Jaffret réclama le silence d’un geste doux et grave.
– Nous ne sommes pas ici pour faire des mots, déclara-t-il. La situation se tend, et il y a des nuages à l’horizon.
L’ancien expéditionnaire Moynier lança une boulette de pain à Jaffret. Il aimait ce style imagé. Comayrol reprit, heureux de prononcer un discours:
– Trop capable, Messieurs et chers collègues! Je parle de Mme la comtesse. Elle tend à prendre parmi nous une position qui ressemble comme deux gouttes d’eau à la dictature. Loin de moi la pensée de faire entendre qu’elle ne nous est pas utile. Elle a réalisé le rêve de cet homme éminent qui a laissé parmi nous d’ineffaçables souvenirs, M. Lecoq…
– A-t-il eu une bête de fin, ce Lecoq! l’interrompit Nivert, qui avait pris trop d’embonpoint. Dites-nous la chose en deux mots, Comayrol, et laissons là les morts!
– Vayadioux! s’écria l’ancien maître clerc, penses-tu que je parle seulement pour toi, mon bon? Il y a ici des gens de goût qui aiment à m’entendre. Voilà le vrai: Nous avons mené à bonne issue une jolie affaire; on peut dire que les trois millions sont dans notre main. Et avec ce qui se passe, voyez-vous, chacun de nous a le même désir: partager et travailler à son à part. Ces grandes associations ne valent rien: il y a toujours là-dedans des gaillards qui dirigent leur promenade du côté de la préfecture. Je n’accuse personne, bien entendu, mais je voudrais bien être hors de tout ceci avec un joli petit patrimoine.
– Honnêtement gagné! ajouta Jaffret. J’ose dire que notre ami et collègue Comayrol a exprimé l’opinion générale.
– Eh bien! poursuivit ce dernier, en fourrant sa main droite sous le revers de son frac, comme on a coutume de représenter les orateurs à la tribune parlementaire, Marguerite Sadoulas veut évidemment mettre des bâtons dans nos roues. J’en ai des preuves nombreuses, parmi lesquelles je choisirai trois faits: 1) elle entretient des relations avec Léon Malevoy; 2) elle a envoyé son Annibal chez M. Cœur; 3) elle a ordonné au docteur Samuel, ici présent, de ne pas reconnaître ledit M. Cœur pour le fils de Mme Thérèse, au cas où il y aurait confrontation judiciaire.

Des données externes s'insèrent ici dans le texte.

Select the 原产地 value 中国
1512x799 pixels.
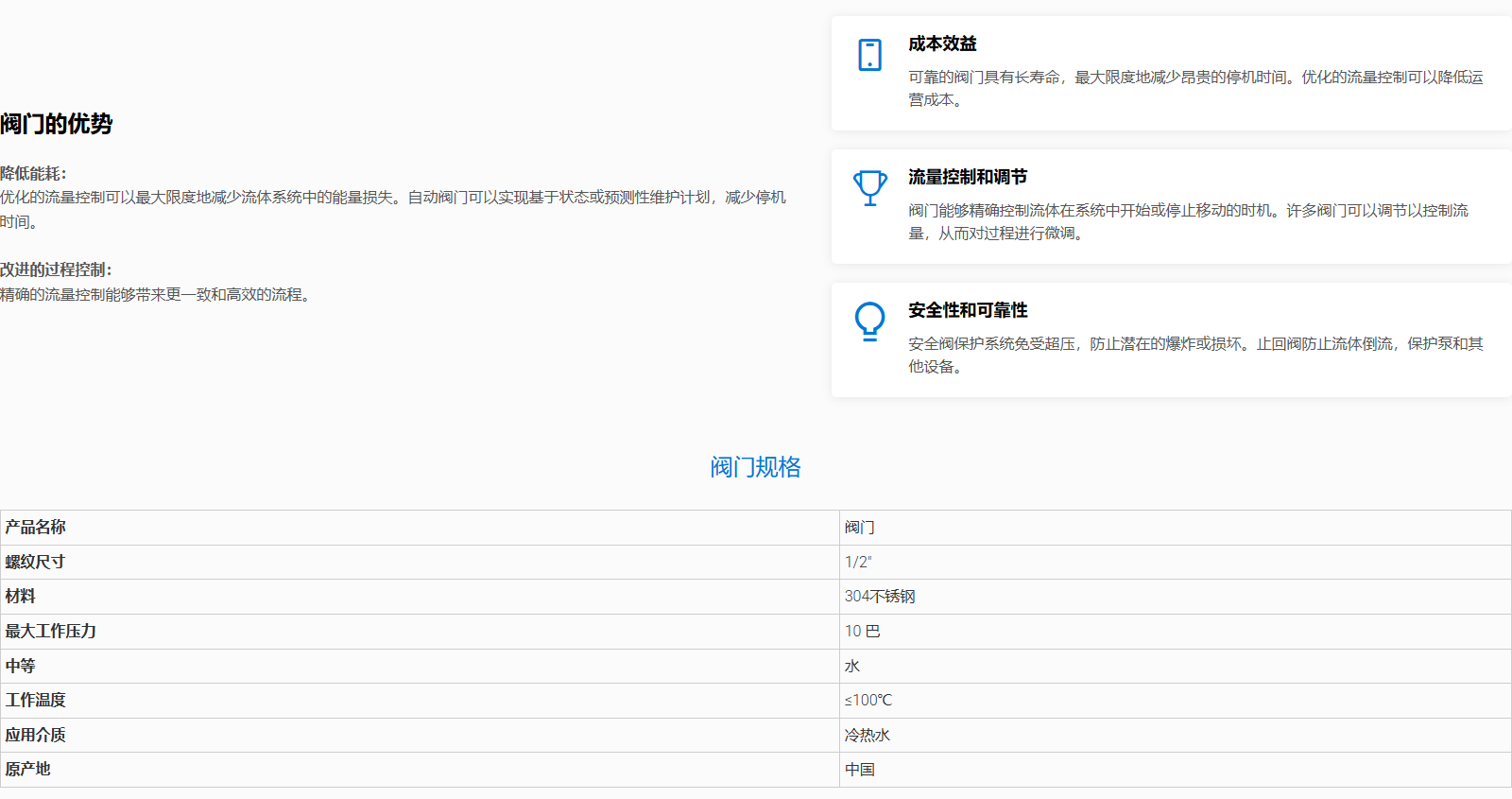tap(860, 770)

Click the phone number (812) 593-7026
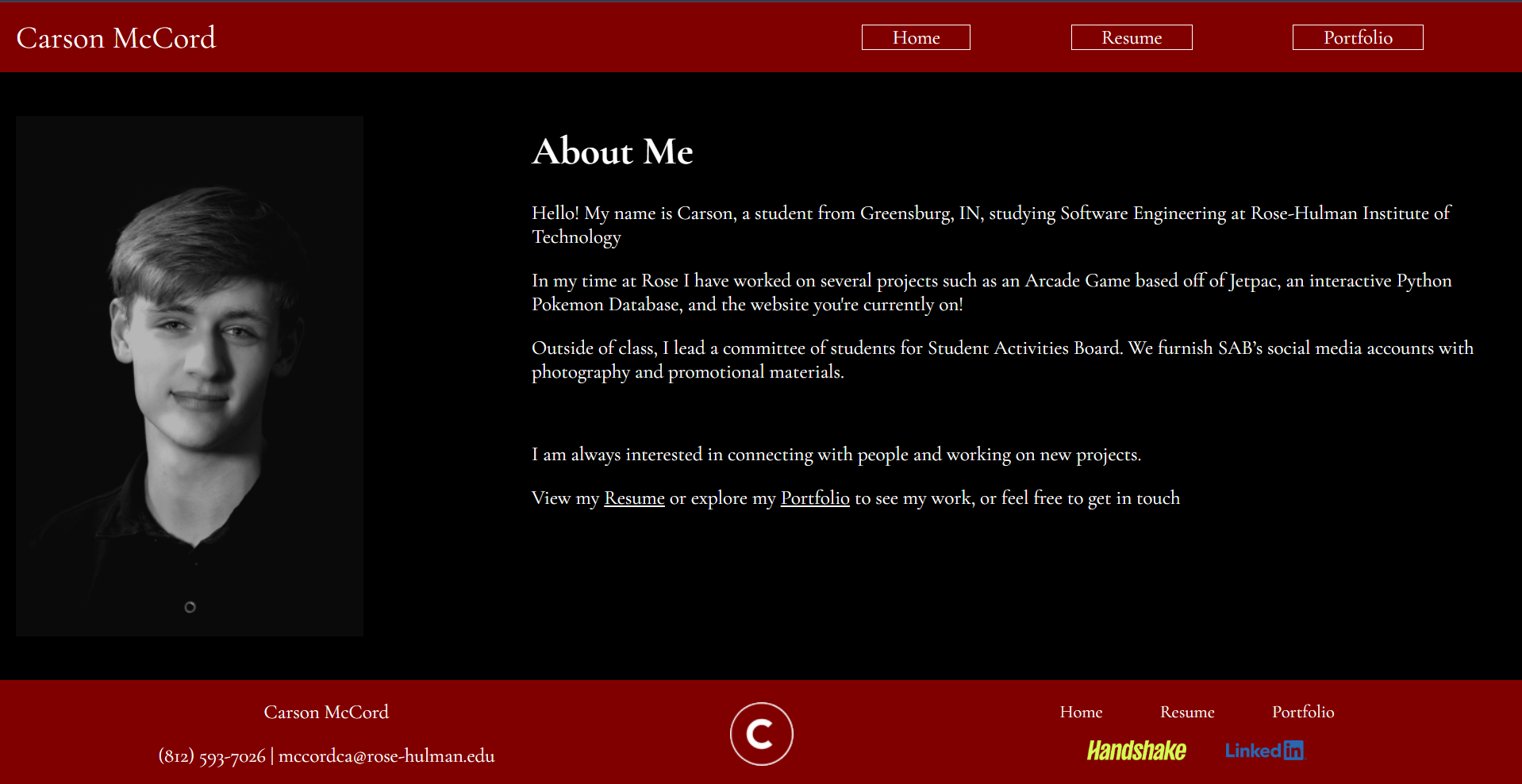click(212, 755)
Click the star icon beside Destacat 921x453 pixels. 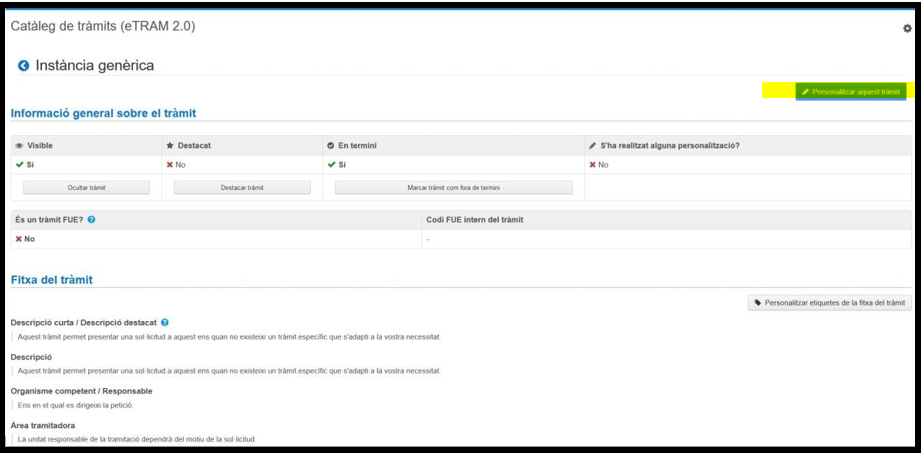[170, 146]
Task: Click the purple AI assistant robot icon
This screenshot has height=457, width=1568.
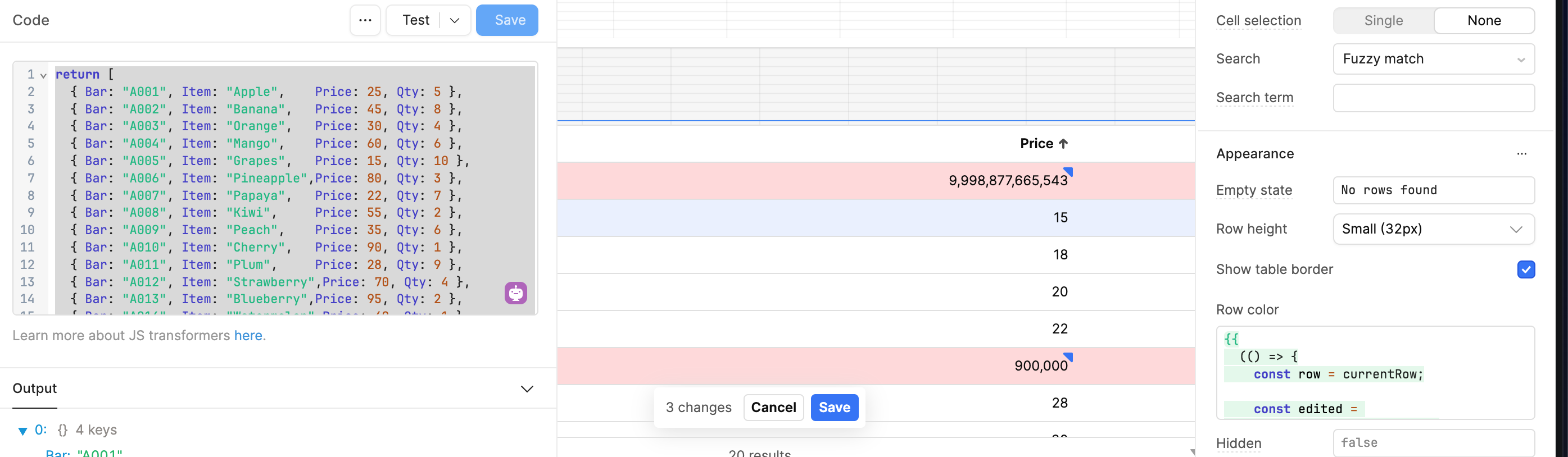Action: [x=515, y=293]
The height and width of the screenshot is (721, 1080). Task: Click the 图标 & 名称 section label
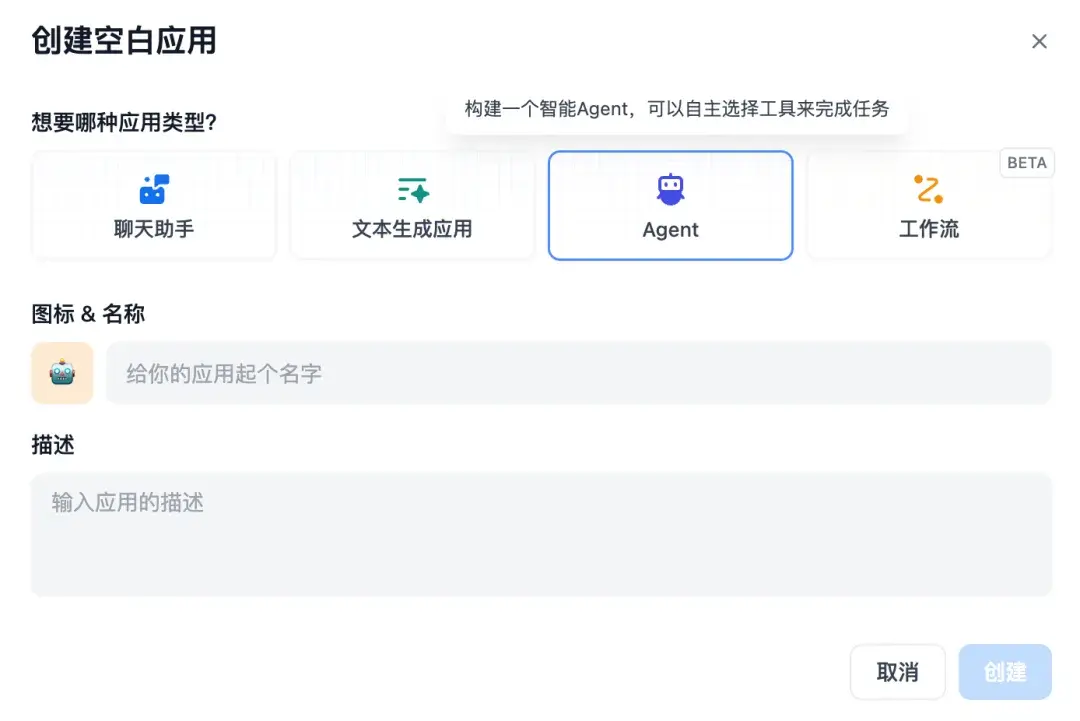tap(88, 314)
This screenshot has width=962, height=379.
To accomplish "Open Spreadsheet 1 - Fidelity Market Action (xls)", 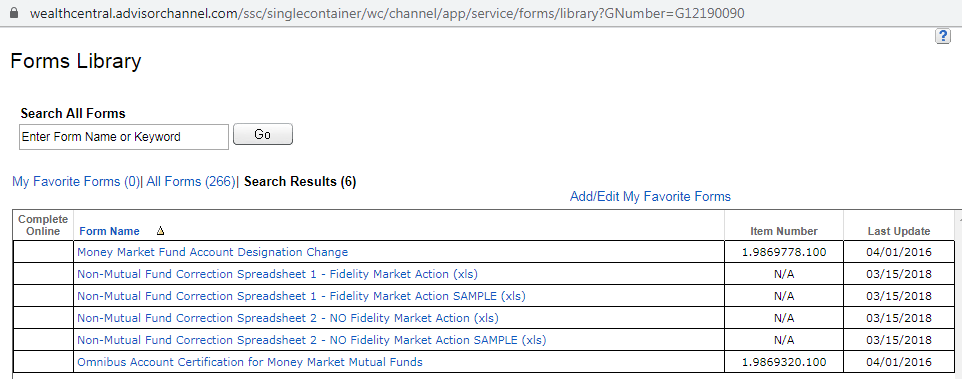I will tap(277, 274).
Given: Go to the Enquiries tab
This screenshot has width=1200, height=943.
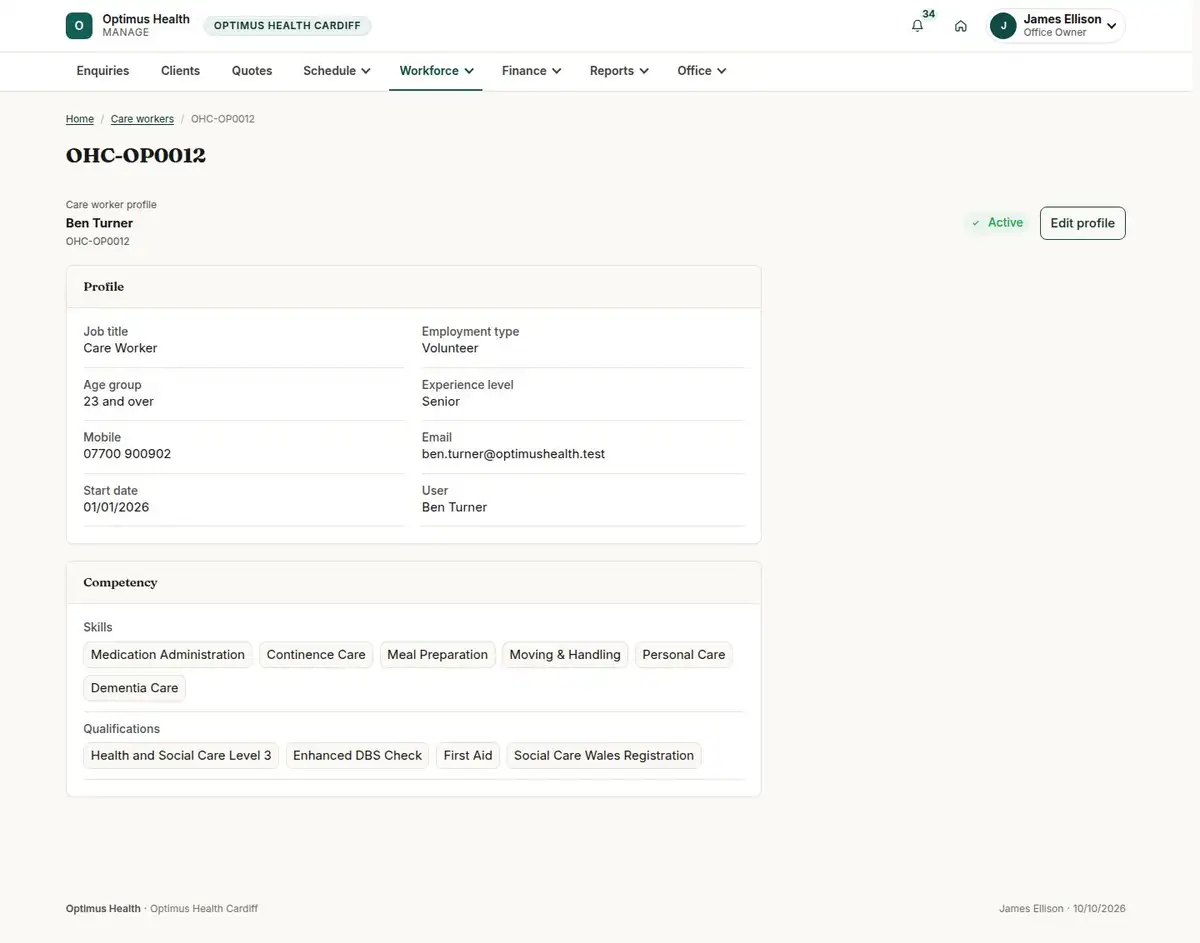Looking at the screenshot, I should [x=103, y=71].
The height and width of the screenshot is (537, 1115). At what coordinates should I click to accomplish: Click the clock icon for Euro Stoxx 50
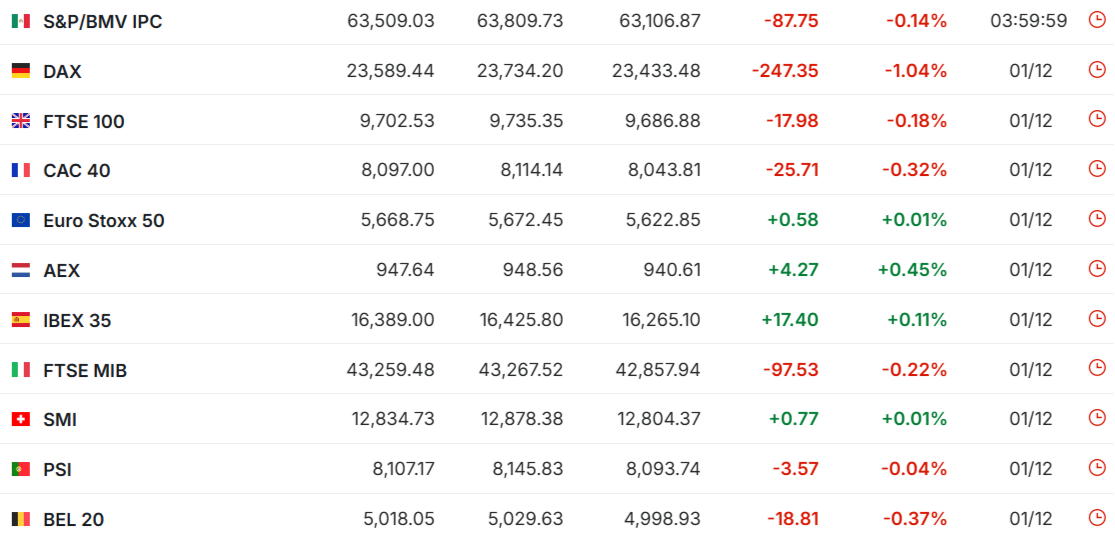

– Je puis affirmer seulement l’authenticité de ce dernier fait, dit le docteur.
– C’est le principal! s’écria Comayrol. En effet, Messieurs et chers collègues, si nous traitons avec ce M. Cœur (dont j’aurai à vous parler bientôt, car il a mis un terme à ses hésitations et doit se décider ce soir même), si, dis-je, nous traitons avec ce jeune homme, il faut qu’il soit bel et bien duc de Clare; sans cela, comment solderait-il nos trente traites de cent mille francs?
– C’est juste! fit-on de toutes parts.
– L’honnêteté dans les marchés, poursuivit Comayrol, je ne connais que cela. Nous vendons une position, livrons la position. Je vous demande pourquoi Marguerite ne veut pas que ce jeune homme soit reconnu. Ne sortirons-nous jamais de ces cachotteries, de ces ambages? resterons-nous éternellement pris dans cette toile d’araignée?
– Jusqu’à quand, enfin, Catilina?… murmura Rebeuf, qui avait été jusqu’en troisième au collège Rollin.
– Ne rions pas, vayadioux! Cette femme creuse des trous, et nous finirons par y tomber tête première. Je propose de déclarer que l’association est en danger.